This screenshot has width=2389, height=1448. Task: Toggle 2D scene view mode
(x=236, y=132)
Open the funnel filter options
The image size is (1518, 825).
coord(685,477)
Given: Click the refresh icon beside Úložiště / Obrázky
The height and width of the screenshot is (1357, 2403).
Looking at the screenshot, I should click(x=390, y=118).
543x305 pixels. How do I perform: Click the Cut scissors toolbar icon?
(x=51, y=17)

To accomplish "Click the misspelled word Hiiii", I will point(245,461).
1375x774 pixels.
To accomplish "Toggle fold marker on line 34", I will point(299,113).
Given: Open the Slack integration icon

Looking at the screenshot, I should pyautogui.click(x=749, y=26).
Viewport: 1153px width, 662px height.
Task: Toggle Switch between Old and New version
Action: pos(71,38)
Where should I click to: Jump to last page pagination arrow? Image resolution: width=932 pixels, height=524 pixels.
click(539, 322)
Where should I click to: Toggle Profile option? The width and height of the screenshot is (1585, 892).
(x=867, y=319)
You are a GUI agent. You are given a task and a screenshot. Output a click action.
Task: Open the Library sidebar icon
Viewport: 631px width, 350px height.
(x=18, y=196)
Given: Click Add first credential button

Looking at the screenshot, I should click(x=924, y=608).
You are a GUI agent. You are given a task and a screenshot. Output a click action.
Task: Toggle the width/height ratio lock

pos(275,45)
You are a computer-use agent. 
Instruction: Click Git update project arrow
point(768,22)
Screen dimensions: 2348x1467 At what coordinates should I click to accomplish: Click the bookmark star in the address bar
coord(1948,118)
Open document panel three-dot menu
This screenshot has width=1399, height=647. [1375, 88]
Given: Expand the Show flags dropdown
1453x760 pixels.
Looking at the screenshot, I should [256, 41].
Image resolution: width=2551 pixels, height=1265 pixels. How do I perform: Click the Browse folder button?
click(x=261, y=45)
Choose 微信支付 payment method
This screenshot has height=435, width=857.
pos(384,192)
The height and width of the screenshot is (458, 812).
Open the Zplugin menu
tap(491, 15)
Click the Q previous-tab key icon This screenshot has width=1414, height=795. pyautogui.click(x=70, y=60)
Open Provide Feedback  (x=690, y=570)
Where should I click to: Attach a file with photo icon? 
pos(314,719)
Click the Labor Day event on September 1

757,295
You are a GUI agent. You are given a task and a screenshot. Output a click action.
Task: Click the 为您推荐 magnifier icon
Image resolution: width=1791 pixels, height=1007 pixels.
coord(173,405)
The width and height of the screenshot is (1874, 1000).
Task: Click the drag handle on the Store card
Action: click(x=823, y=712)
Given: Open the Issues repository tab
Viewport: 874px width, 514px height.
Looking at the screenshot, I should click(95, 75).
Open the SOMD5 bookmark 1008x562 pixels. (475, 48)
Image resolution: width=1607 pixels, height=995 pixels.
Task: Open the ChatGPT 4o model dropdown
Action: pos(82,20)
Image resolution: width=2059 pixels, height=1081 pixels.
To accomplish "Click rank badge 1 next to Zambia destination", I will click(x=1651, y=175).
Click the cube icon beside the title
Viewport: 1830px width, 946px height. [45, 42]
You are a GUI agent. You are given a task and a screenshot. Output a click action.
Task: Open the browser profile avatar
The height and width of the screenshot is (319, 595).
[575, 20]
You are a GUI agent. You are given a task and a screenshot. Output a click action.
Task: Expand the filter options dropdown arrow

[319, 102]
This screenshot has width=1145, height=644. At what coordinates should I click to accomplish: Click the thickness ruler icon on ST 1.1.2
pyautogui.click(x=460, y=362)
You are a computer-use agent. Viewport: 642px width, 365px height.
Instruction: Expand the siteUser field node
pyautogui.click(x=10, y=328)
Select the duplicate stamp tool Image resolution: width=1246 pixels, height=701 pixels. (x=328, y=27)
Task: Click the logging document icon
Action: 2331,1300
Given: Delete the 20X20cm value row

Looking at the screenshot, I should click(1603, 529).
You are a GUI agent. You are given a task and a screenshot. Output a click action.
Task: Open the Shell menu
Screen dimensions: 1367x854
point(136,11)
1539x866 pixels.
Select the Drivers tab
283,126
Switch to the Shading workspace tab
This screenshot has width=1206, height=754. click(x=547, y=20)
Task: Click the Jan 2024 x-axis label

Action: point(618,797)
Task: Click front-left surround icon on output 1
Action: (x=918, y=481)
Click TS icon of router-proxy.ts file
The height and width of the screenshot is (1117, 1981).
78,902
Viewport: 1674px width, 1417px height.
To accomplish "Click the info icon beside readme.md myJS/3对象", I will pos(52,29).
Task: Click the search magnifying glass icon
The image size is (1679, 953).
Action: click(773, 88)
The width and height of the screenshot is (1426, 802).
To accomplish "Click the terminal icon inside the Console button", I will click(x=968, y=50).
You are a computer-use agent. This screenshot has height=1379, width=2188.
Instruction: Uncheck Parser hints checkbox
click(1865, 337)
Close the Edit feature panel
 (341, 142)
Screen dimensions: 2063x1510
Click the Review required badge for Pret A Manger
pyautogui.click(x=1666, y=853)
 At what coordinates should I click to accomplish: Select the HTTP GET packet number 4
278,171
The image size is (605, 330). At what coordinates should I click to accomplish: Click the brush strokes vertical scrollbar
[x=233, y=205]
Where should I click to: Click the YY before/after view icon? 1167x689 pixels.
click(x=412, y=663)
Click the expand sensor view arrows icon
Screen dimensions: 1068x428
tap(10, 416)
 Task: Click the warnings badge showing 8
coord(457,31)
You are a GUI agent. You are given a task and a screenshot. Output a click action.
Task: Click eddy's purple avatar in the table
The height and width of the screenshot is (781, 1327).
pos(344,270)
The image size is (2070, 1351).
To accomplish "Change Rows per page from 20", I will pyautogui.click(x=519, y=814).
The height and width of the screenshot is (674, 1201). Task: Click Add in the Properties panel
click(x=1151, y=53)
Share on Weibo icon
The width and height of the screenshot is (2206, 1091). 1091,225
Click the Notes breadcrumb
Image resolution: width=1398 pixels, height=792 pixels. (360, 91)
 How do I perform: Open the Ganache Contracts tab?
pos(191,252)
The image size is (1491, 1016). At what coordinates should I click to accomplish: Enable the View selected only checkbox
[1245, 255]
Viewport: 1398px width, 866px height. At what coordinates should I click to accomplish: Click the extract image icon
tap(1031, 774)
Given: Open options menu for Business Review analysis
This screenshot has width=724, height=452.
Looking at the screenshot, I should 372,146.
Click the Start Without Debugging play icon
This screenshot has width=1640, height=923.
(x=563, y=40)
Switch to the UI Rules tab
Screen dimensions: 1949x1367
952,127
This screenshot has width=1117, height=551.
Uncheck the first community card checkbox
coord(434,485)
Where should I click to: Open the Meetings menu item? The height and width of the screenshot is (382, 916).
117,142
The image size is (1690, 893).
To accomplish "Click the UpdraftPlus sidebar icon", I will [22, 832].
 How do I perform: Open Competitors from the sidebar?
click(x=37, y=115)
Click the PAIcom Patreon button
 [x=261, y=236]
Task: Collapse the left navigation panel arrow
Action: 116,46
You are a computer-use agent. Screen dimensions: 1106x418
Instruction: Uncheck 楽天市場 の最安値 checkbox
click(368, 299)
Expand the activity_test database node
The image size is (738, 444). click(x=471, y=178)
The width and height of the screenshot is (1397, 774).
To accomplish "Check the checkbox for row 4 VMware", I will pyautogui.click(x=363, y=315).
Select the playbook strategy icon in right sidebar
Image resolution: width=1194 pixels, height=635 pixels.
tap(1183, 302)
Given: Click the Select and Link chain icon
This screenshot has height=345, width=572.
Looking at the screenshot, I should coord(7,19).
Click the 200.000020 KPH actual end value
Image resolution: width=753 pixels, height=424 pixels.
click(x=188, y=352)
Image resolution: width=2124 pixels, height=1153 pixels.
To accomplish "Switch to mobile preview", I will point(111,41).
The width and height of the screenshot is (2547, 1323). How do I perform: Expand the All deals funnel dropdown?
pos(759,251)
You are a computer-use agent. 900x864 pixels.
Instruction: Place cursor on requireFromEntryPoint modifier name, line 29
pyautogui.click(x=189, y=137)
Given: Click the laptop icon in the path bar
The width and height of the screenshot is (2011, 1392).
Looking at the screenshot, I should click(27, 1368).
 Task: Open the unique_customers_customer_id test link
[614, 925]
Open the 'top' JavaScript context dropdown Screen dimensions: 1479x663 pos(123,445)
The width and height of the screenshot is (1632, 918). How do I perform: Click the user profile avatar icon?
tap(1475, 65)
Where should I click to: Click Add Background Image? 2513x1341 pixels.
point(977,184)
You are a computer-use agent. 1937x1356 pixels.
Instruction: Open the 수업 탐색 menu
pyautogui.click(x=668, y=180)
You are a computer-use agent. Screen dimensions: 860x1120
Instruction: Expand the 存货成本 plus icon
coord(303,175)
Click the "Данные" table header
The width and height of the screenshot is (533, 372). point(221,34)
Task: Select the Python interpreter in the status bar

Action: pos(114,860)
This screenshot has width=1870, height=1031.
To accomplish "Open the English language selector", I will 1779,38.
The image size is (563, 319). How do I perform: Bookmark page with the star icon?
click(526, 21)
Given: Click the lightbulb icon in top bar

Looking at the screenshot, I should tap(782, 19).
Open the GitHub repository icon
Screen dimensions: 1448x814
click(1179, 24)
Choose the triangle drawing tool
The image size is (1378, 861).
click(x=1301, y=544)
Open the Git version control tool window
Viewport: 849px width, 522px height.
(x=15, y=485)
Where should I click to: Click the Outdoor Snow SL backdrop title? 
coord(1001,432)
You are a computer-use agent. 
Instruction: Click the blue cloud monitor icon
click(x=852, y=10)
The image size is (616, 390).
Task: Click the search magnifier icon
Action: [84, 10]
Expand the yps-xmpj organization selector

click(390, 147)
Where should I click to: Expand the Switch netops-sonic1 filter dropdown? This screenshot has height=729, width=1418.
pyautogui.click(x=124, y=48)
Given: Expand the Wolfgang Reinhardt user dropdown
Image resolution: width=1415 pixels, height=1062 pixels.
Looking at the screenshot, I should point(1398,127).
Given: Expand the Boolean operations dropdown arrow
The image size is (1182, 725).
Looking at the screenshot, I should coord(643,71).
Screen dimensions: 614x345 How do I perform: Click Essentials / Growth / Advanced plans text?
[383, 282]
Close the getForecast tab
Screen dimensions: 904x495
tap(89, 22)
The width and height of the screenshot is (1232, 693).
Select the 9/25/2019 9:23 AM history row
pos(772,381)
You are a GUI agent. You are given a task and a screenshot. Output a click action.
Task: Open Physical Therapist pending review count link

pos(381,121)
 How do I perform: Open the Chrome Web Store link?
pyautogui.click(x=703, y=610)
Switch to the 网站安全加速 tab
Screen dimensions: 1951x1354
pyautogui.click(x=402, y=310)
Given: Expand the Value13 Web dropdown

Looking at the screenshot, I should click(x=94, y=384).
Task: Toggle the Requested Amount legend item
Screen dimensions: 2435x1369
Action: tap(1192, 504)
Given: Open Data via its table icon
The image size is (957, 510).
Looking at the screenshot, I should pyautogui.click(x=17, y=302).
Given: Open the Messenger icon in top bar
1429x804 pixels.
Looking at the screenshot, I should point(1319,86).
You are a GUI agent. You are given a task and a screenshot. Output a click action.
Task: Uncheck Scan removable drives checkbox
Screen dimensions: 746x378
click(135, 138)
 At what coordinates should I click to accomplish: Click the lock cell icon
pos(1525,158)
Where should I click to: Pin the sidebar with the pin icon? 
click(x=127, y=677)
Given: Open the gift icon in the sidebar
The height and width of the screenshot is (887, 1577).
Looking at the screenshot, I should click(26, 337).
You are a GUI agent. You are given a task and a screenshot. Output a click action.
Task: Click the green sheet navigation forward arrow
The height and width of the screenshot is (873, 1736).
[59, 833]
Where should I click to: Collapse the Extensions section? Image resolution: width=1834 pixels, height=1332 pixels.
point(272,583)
____
_Problem to work on:_ In the listing above, start at the line with "Instruction: Place cursor", go on through the line with "You are a computer-use agent. 1937x1356", and copy each of those lines exactly; leave out all the rest.

_Answer to this problem:_
Instruction: Place cursor on requireFromEntryPoint modifier name, line 29
pyautogui.click(x=189, y=137)
Given: Click the laptop icon in the path bar
The width and height of the screenshot is (2011, 1392).
Looking at the screenshot, I should click(27, 1368).
 Task: Open the unique_customers_customer_id test link
[614, 925]
Open the 'top' JavaScript context dropdown Screen dimensions: 1479x663 pos(123,445)
The width and height of the screenshot is (1632, 918). How do I perform: Click the user profile avatar icon?
tap(1475, 65)
Where should I click to: Click Add Background Image? 2513x1341 pixels.
point(977,184)
You are a computer-use agent. 1937x1356 pixels.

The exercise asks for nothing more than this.